▸ TASK INPUT

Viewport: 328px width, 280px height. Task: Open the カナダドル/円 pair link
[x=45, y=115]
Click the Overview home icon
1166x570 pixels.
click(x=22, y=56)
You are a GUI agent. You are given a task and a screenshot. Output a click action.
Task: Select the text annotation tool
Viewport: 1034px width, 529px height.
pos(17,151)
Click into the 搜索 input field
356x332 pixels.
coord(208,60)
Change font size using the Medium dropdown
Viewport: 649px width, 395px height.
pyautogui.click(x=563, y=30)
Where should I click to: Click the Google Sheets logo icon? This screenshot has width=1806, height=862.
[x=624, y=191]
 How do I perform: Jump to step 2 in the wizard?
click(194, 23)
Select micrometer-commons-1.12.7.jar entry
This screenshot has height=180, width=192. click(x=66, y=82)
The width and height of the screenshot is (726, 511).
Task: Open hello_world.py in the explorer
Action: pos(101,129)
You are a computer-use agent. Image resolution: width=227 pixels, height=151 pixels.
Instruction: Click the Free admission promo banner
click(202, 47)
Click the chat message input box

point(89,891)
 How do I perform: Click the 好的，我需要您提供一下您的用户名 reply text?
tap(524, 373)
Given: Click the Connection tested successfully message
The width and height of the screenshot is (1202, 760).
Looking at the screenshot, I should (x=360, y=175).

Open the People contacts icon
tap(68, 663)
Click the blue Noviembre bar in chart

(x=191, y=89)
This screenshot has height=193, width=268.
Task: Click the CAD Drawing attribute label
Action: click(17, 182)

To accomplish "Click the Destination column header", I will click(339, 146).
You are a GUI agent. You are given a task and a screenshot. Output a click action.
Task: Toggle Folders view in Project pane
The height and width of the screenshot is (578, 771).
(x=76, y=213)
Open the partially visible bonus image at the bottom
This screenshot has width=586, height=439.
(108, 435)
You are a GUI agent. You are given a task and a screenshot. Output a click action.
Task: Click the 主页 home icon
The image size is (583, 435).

▸ PROBLEM TO SOLVE
Rewrite all of the items above, replacing "Viewport" with "Window" and leaving everything else unchanged.

▸ FINISHED ANSWER
Window: 328px width, 280px height. Task: Open the カナダドル/円 pair link
[x=45, y=115]
Click the Overview home icon
1166x570 pixels.
click(x=22, y=56)
You are a GUI agent. You are given a task and a screenshot. Output a click action.
Task: Select the text annotation tool
Window: 1034px width, 529px height.
pos(17,151)
Click into the 搜索 input field
356x332 pixels.
coord(208,60)
Change font size using the Medium dropdown
Window: 649px width, 395px height.
pyautogui.click(x=563, y=30)
Where should I click to: Click the Google Sheets logo icon? This screenshot has width=1806, height=862.
[x=624, y=191]
 How do I perform: Jump to step 2 in the wizard?
click(194, 23)
Select micrometer-commons-1.12.7.jar entry
This screenshot has height=180, width=192. click(x=66, y=82)
The width and height of the screenshot is (726, 511).
Task: Open hello_world.py in the explorer
Action: pos(101,129)
You are a computer-use agent. Image resolution: width=227 pixels, height=151 pixels.
Instruction: Click the Free admission promo banner
click(202, 47)
Click the chat message input box

point(89,891)
 How do I perform: Click the 好的，我需要您提供一下您的用户名 reply text?
tap(524, 373)
Given: Click the Connection tested successfully message
The width and height of the screenshot is (1202, 760).
Looking at the screenshot, I should (x=360, y=175).

Open the People contacts icon
tap(68, 663)
Click the blue Noviembre bar in chart

(x=191, y=89)
This screenshot has height=193, width=268.
Task: Click the CAD Drawing attribute label
Action: click(17, 182)

To accomplish "Click the Destination column header", I will click(339, 146).
You are a GUI agent. You are given a task and a screenshot. Output a click action.
Task: Toggle Folders view in Project pane
The height and width of the screenshot is (578, 771).
(x=76, y=213)
Open the partially visible bonus image at the bottom
This screenshot has width=586, height=439.
(108, 435)
You are a GUI agent. You are given a task and a screenshot. Output a click action.
Task: Click the 主页 home icon
The image size is (583, 435).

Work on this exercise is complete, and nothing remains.